Emacs tip for the day
It's nice when your editor does the indenting of code for you. It's definitely not nice when your editor tries to do the indenting, but screws it up. Sometimes it doesn't have much of a chance; html-mode, psgml-mode or whatever in Emacs is nice for editing Zope DTML documents — yeah I know, I should get on the DPT wagon — but, not surprisingly, it fails pretty miserably with indenting.
So it's time to go for manual indenting instead. For editing things consisting of blocks, like code, Vi-like indentation where you stay on the indentation level you have set until you insert/remove indentation is much nicer than having to indent separately every line. Me being an Emacs boy, however, I'm not going to switch to using GVim, even if it is very nice. So we need to make Emacs behave sanely.
First: tab needs to be bound to tab-to-tab-stop. Easy enough. Second: how to de-indent? Um, er, hey, there's no function to move back a tab stop? This seems to be really well thought out. Google groups help here:
Re: tab-to-tab-stop /backwards/. Finally, how to make Emacs stay on the specified indentation level? The functions indent-relatively-maybe and newline-and-indent, plus the variable indent-line-function are your friends here. Something along these lines in .emacs more or less does the job:
(add-hook 'sgml-mode-hook
(function (lambda ()
(setq indent-line-function 'indent-relative-maybe))))
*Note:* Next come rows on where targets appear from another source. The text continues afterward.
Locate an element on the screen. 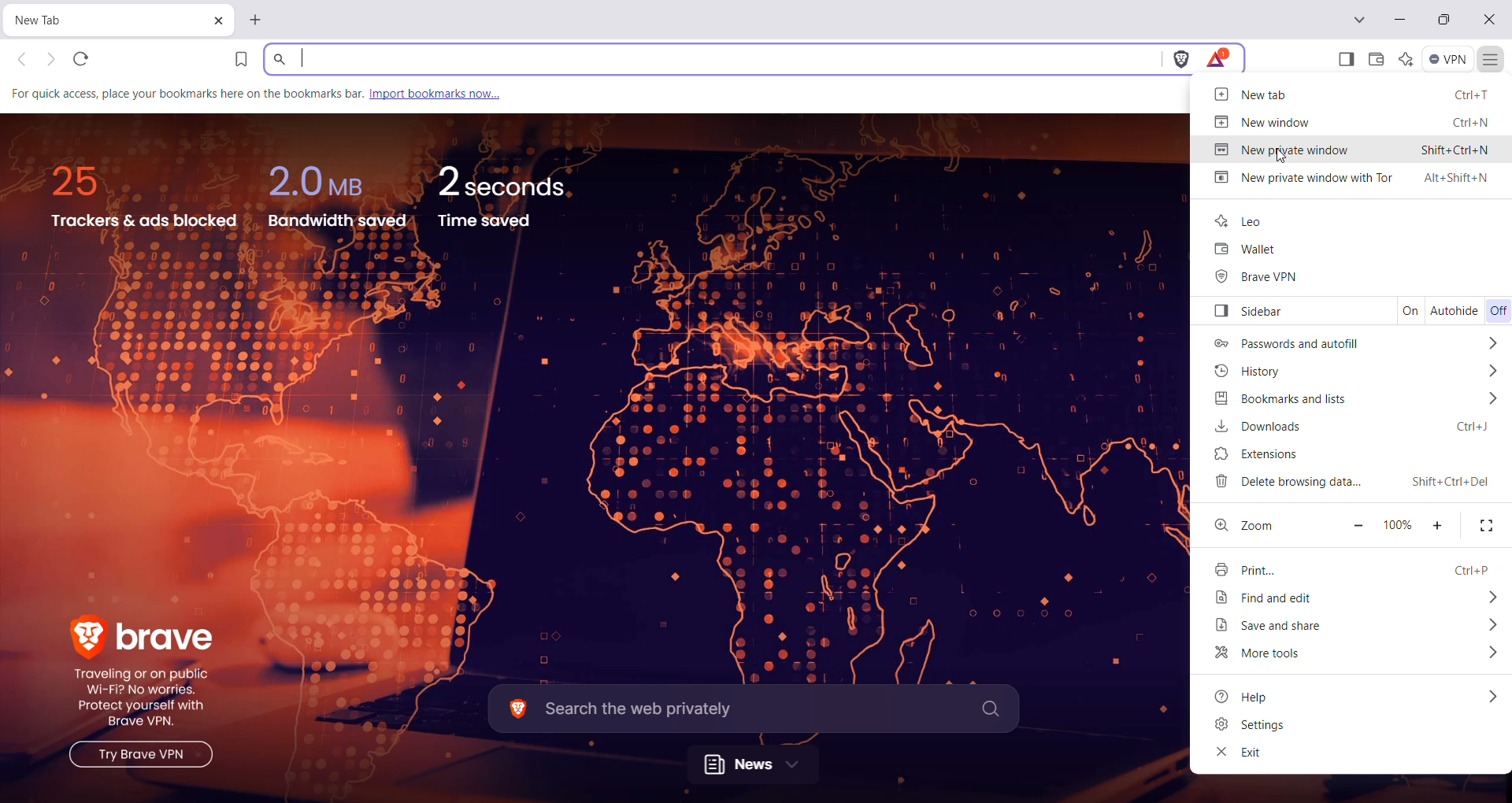   is located at coordinates (1250, 312).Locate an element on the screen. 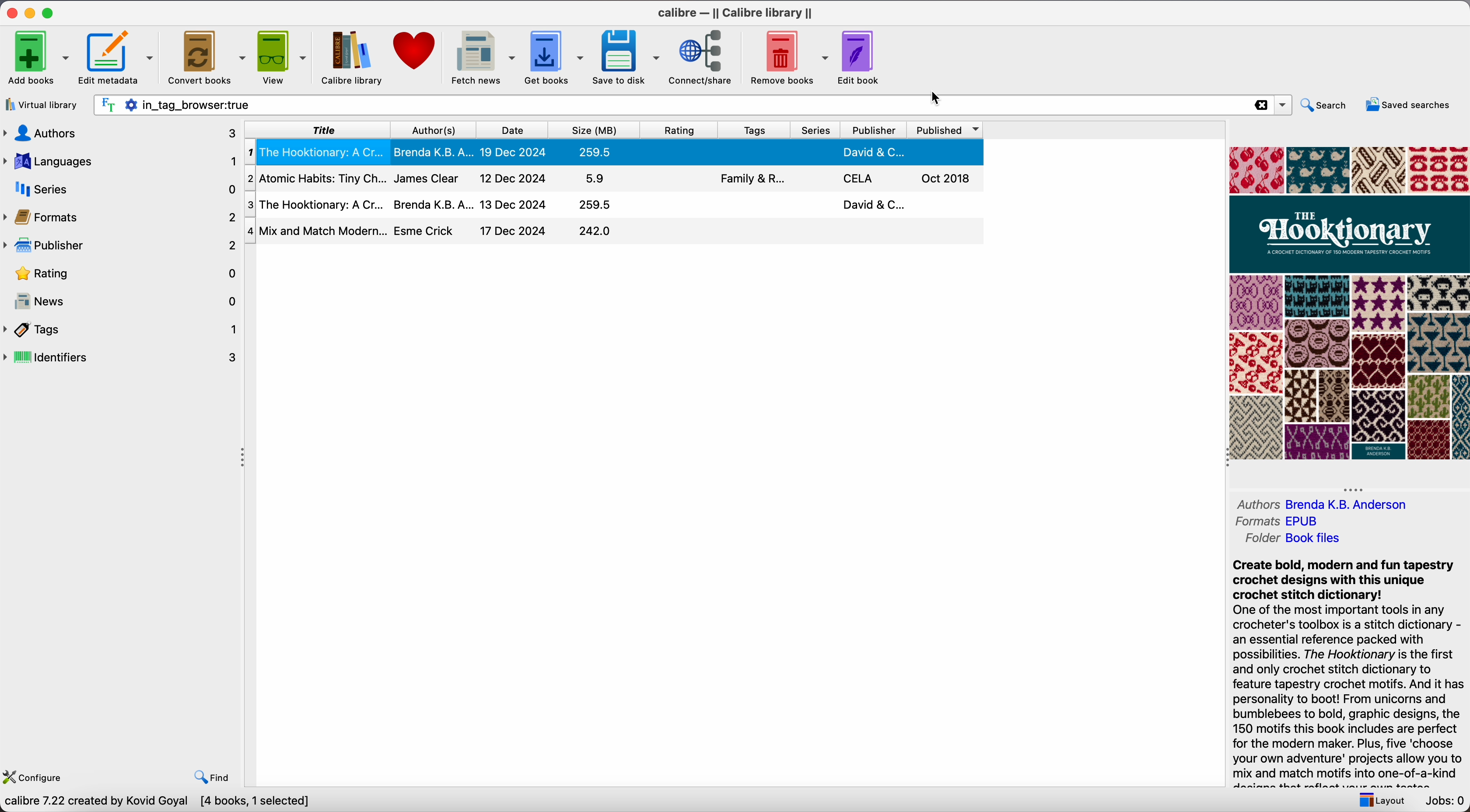 The height and width of the screenshot is (812, 1470). Find is located at coordinates (215, 778). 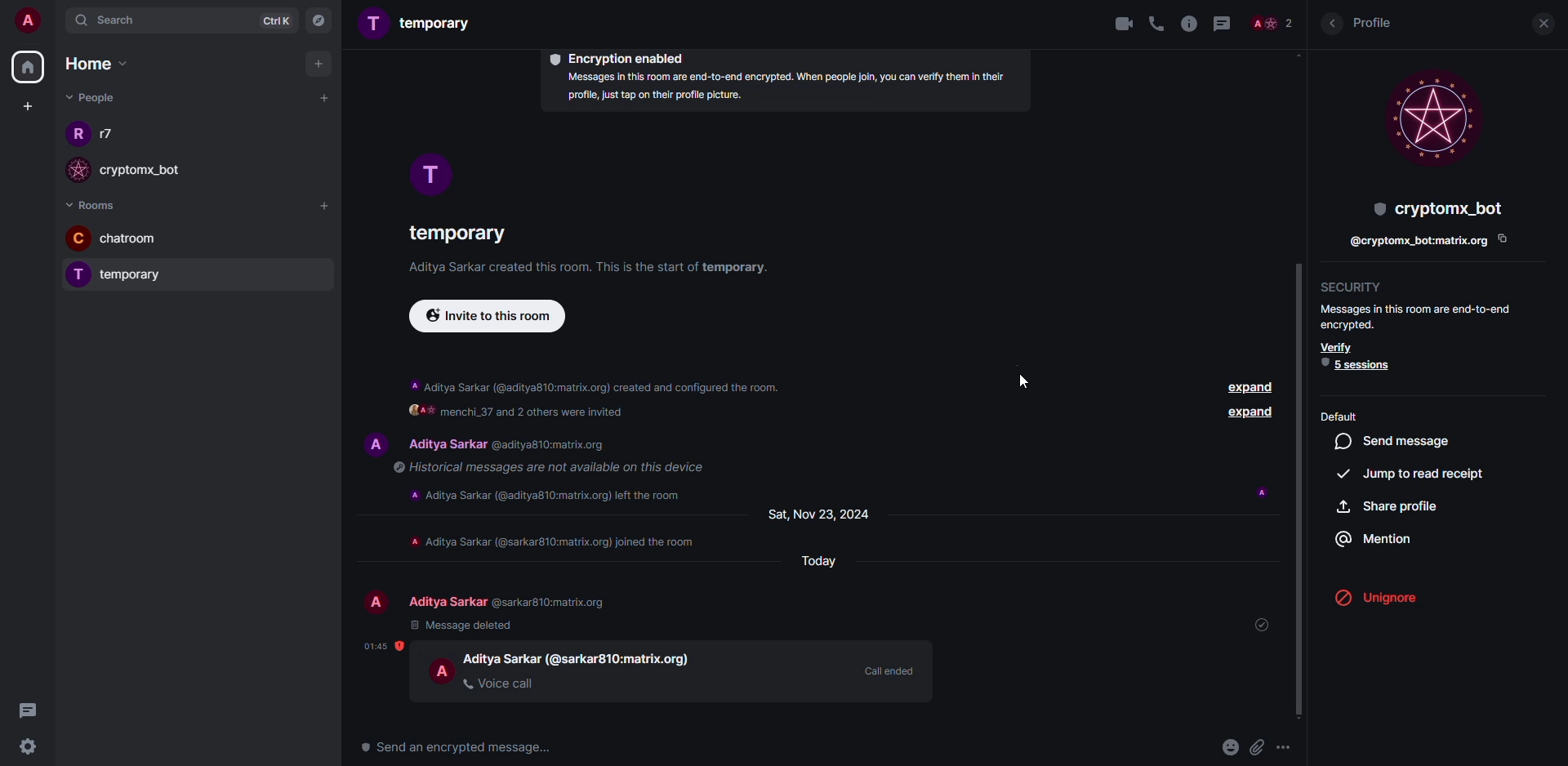 I want to click on copy, so click(x=1502, y=239).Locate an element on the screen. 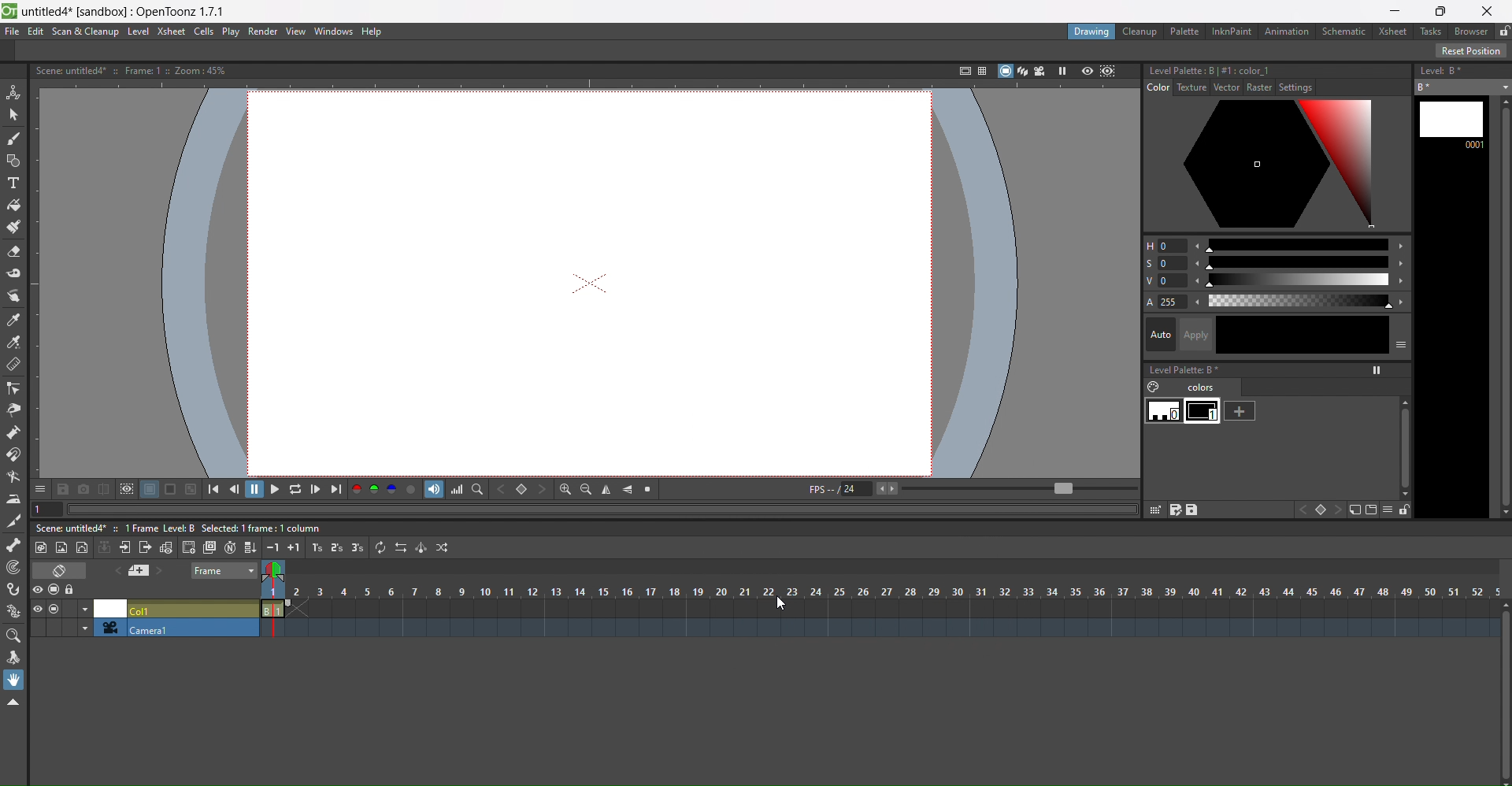 Image resolution: width=1512 pixels, height=786 pixels. column number is located at coordinates (882, 593).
(define-key sgml-mode-map [tab] 'tab-to-tab-stop)
(define-key sgml-mode-map [(shift tab)] 'backward-move-to-tab-stop)
(define-key sgml-mode-map [return] 'newline-and-indent)
This modifies the keyboard mappings in all the sgml-mode buffers, not just those editing DTML. To avoid this, a separate major mode would have to be defined.
Un-indent is bound to shift-tab which is a bit dodgy, too; it really should work with backspace.